LV: E aqui temos de forma clara qual é a importância do estudo de estabilidade, afinal nenhum produto, como vimos anteriormente, pode ser fabricado e lançado no mercado sem a execuções das verificações dos parâmetros de estabilidade, toda a execução do estudo, assim também como nenhum novo produto. Então todo um processo produtivo precisamos dos estudos de estabilidade para garantir a qualidade dos produtos. Diante de toda essa relevância, acredito que sempre haja novidades, novas regulamentações, novas tendências no setor. Me conta, quais inovações recentes vocês observaram nessa área?

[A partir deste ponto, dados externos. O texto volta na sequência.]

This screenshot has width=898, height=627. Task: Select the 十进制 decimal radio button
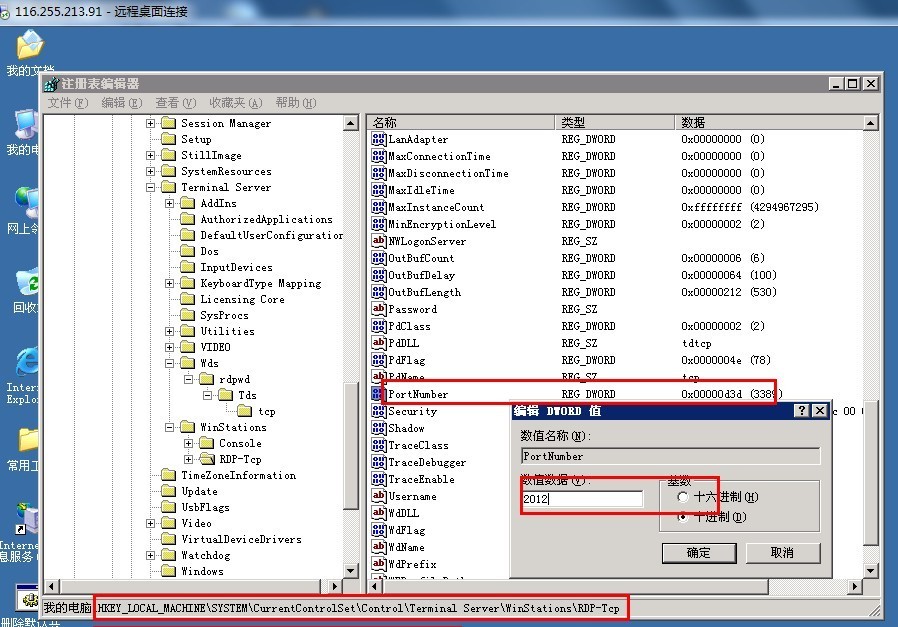tap(683, 517)
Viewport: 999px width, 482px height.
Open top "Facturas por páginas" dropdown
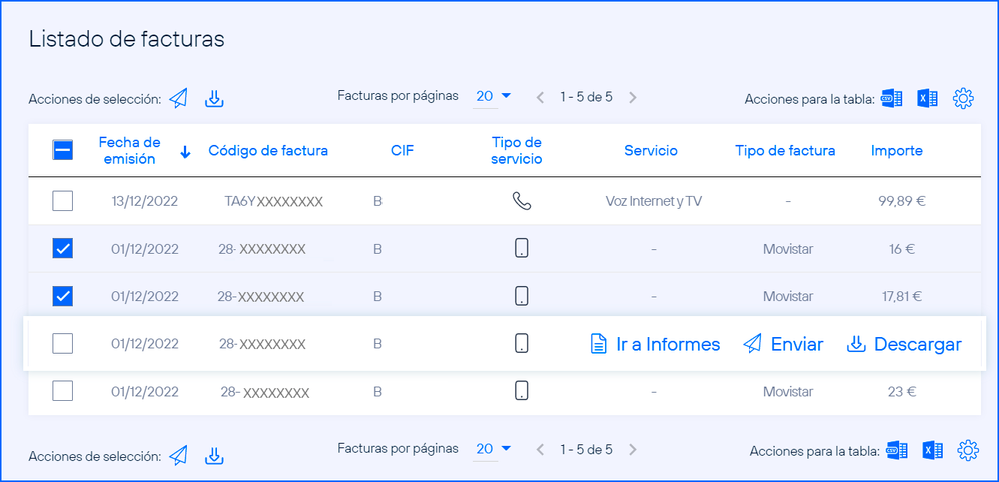493,96
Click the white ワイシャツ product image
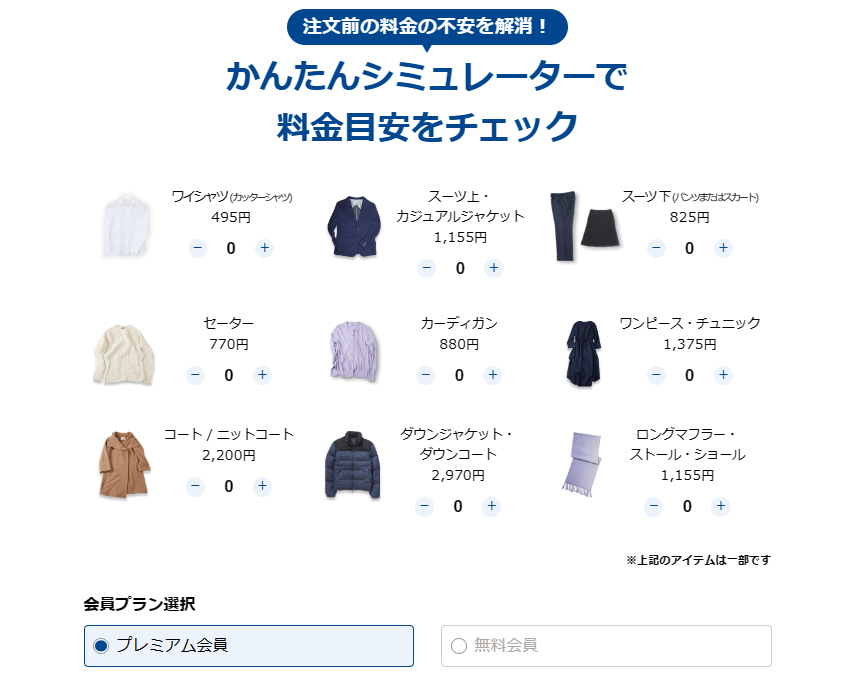 (x=127, y=225)
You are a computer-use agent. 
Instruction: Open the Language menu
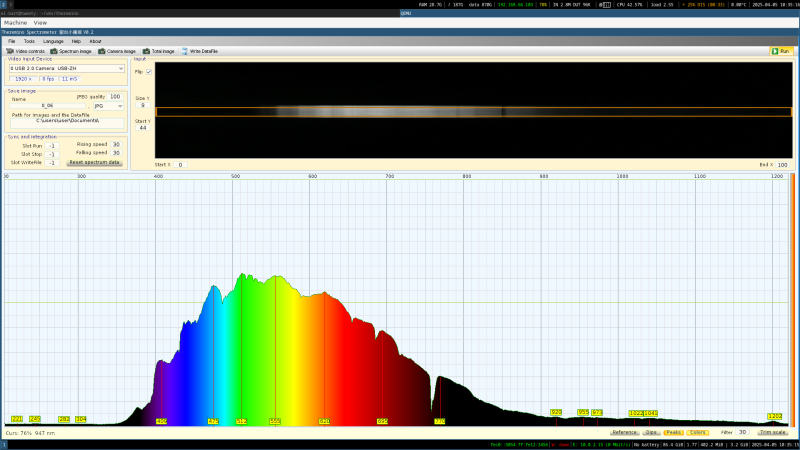53,41
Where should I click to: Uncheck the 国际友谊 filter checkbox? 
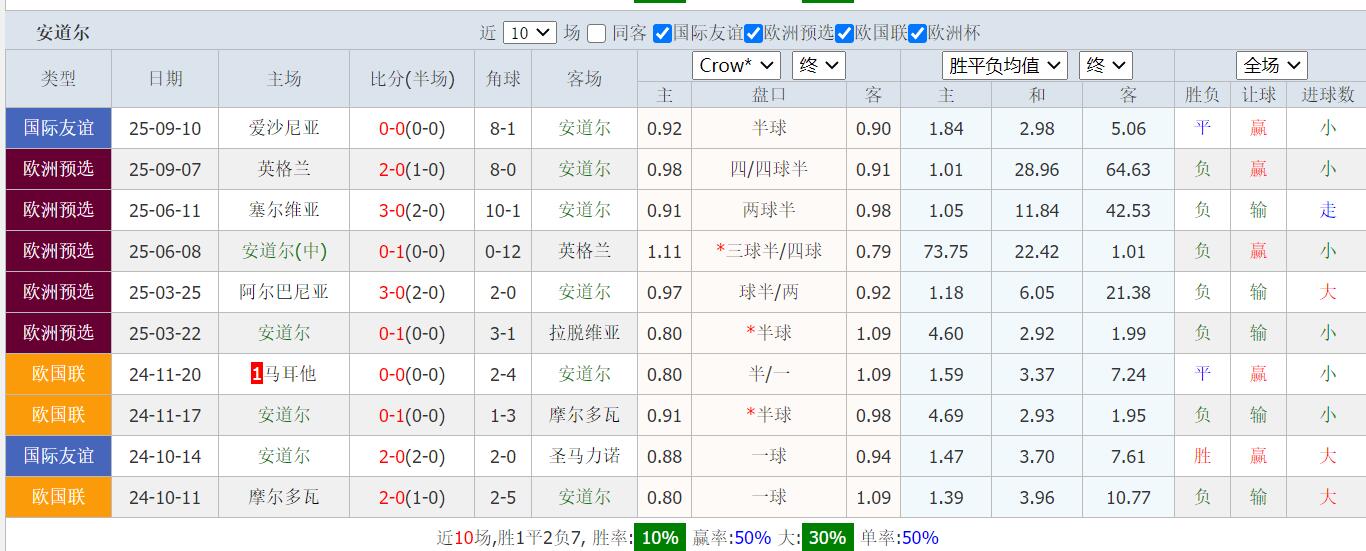[x=662, y=34]
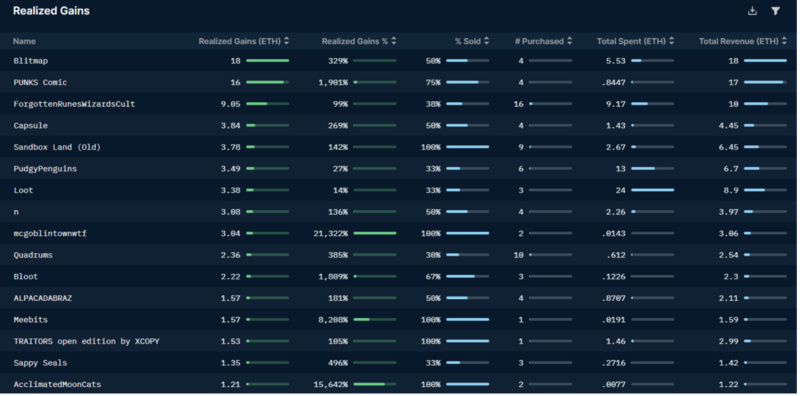The image size is (800, 396).
Task: Select the PUNKS Comic row
Action: pos(400,82)
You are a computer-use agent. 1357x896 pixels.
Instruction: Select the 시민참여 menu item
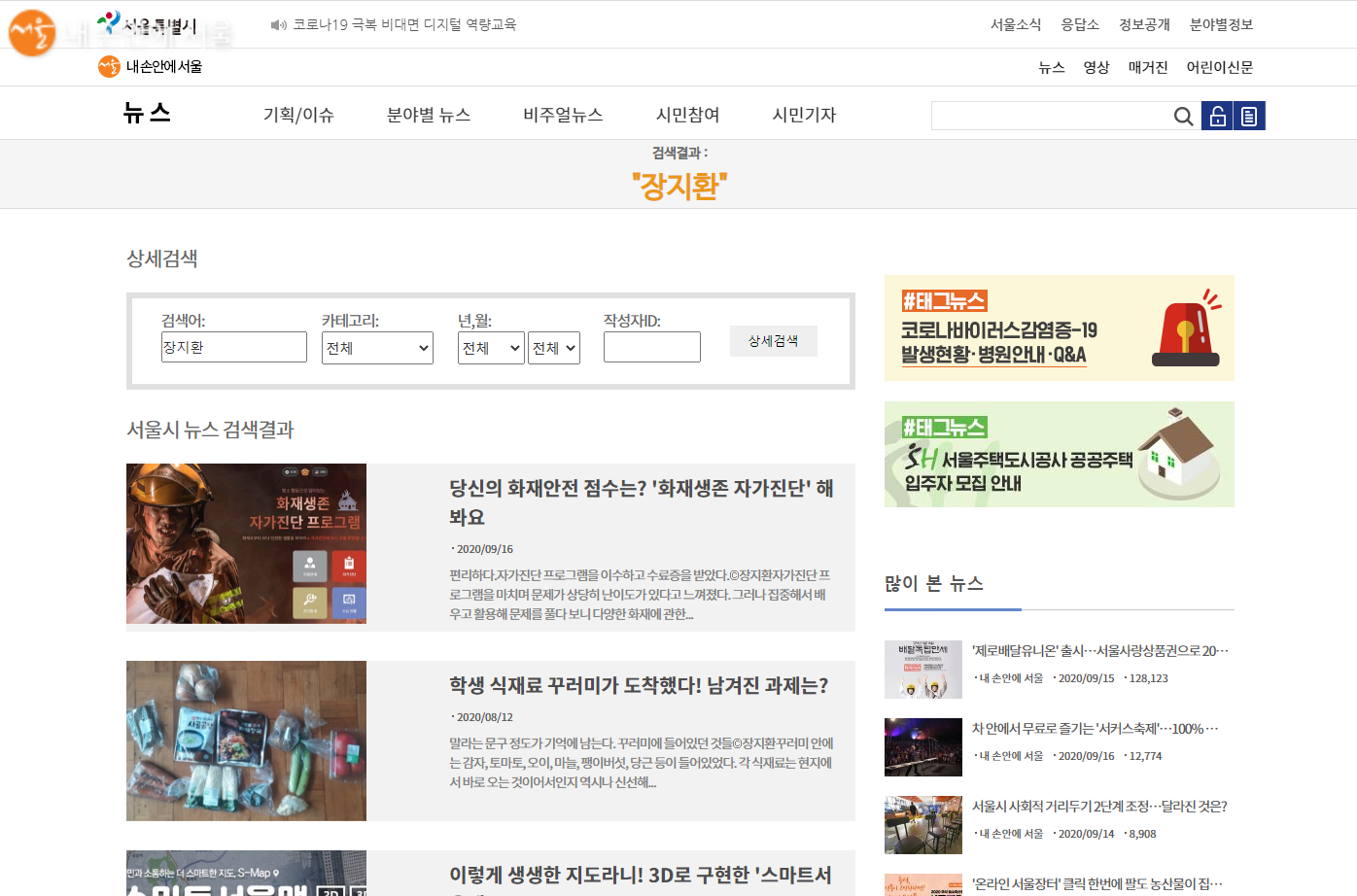click(x=687, y=115)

Erica: Embora não seja especificamente para os estudos de estabilidade, eu posso apontar monitoramento em tempo real de equipamentos das condições mantidas nesses equipamentos, seja de temperatura, seja de umidade, e com controle de acesso e identificação exclusiva e única, e que permite a conformidade com as Boas Práticas. E especificamente para os estudos de estabilidade, desenvolvimento de softwares que são direcionadas ao gerenciamento ágil das amostras que são destinadas aos estudos de estabilidade. Isso foi um grande ganho para nós.

LV: É legal ver um pouquinho da tecnologia facilitando o dia a dia e todo esse processo que você trouxe. E para finalizar, me conta o que vocês veem para o futuro dos estudos de estabilidade, quais avanços vocês esperam para os próximos anos?

Erica: Muito trabalho! [risos] Tendo em vista as novas plataformas de desenvolvimento de produtos no mundo, o uso de Inteligência Artificial para beneficio no que se refere a prospecção de comportamento dos produtos. Seria ótima. E acreditamos que possa articular de forma melhor o montante de amostras destinadas aos estudos de estabilidade com softwares que atendam essa necessidade porque a visão de controle individual das amostras é perfeita com relação a rastreabilidade, mas hoje em dia inviável com o plano de gerenciamento, então, softwares que possam trabalhar em grupos de amostras e que ainda assim permita identificar individualmente uma amostras seria a melhor proposta, o melhor dos mundos.